As part of its trade relations, the People’s Republic of China (PRC or China) is the world’s second largest economy, the top global trader of goods, and an important market for the United States.

In 2021, China was the fourth largest merchandise trading partner of the United States in total trade.

U.S. merchandise exports to China grew 21.4% to $151.1 billion in 2021.

At the same time, merchandise imports to the United States from China increased 16.5% to $506.4 billion.

With that, the U.S. recorded a bilateral U.S. merchandise trade deficit of $355.3 billion.

But U.S. companies face significant trade barriers, unfair practices and lack of reciprocity in key areas, according to a U.S. congressional analysis.

China’s state-driven economic, trade, investment and technology practices, and the challenges they pose to U.S. economic and technological leadership, concern many members of Congress.

The reasons they argue?
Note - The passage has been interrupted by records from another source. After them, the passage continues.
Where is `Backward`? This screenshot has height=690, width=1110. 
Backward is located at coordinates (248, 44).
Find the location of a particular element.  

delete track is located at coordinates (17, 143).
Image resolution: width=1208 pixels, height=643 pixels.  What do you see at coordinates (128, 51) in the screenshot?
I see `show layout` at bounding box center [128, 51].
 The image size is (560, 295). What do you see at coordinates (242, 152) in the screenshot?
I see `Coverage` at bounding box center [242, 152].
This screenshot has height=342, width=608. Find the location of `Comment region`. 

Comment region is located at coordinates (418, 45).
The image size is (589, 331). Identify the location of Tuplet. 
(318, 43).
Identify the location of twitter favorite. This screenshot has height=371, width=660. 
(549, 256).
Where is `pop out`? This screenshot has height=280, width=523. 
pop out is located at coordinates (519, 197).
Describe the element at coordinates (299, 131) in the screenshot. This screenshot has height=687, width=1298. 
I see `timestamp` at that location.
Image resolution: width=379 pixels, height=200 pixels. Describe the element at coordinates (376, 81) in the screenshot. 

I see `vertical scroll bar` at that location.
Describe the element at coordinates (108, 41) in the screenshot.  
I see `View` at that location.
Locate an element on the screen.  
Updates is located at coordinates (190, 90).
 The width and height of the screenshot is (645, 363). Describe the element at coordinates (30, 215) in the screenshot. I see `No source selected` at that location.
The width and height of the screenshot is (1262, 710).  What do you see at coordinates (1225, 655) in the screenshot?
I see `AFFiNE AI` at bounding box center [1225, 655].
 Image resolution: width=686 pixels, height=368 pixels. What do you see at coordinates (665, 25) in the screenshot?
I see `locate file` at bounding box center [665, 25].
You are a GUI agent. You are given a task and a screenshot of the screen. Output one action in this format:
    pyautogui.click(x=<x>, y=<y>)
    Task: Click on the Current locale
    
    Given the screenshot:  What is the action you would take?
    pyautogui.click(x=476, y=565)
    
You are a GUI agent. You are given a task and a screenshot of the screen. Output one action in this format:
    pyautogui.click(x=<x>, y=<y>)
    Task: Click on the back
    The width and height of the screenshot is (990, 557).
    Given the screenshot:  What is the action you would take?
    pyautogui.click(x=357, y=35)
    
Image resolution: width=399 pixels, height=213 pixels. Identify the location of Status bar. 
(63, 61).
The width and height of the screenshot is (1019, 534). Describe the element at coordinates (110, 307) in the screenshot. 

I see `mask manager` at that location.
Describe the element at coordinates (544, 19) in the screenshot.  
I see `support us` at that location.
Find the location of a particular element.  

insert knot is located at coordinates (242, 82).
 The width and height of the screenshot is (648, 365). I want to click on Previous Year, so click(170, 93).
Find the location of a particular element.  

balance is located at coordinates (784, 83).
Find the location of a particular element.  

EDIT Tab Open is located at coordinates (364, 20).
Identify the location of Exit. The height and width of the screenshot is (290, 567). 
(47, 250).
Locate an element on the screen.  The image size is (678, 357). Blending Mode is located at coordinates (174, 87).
China continues to demand the transfer of critical U.S. capabilities to China to operate in strategic areas.

Trade relations

In addition, the analysis notes that many of China’s practices distort markets and undermine fair competition in China and around the world, as Chinese companies expand into areas that China restricts domestically.

It adds that China’s system blurs state and business interests, allowing the government to deploy trade tools (e.g., antidumping, antitrust, standards and procurement), economic coercion and espionage to favor its companies and promote China’s industrial and other policies.

On the one hand, according to the International Trade Commission (USITC), the top U.S. exports to China were soybeans ($14.1 billion), processors and controllers ($9.7 billion), and crude oil ($5.9 billion).

On the other hand, the top U.S. imports from China were laptops and tablets ($55.7 billion), cell phones ($48 billion), and wheeled and other toys ($14.6 billion).


In 2021, China was the sixth largest U.S. services trading partner. U.S. services exports to China fell 10.4% to $36.2 billion in 2021, while U.S. services imports from China grew 33.3% to $20.8 billion in 2021, resulting in a U.S. bilateral services trade surplus of $15.4 billion.

The top three U.S. services exports to China were intellectual property use charges ($9.1 billion), travel ($8.4 billion), and financial services ($4.6 billion).

Meanwhile, China’s top services imports were transportation ($8.5 billion), other business services ($8.2 billion), and financial services ($1.2 billion).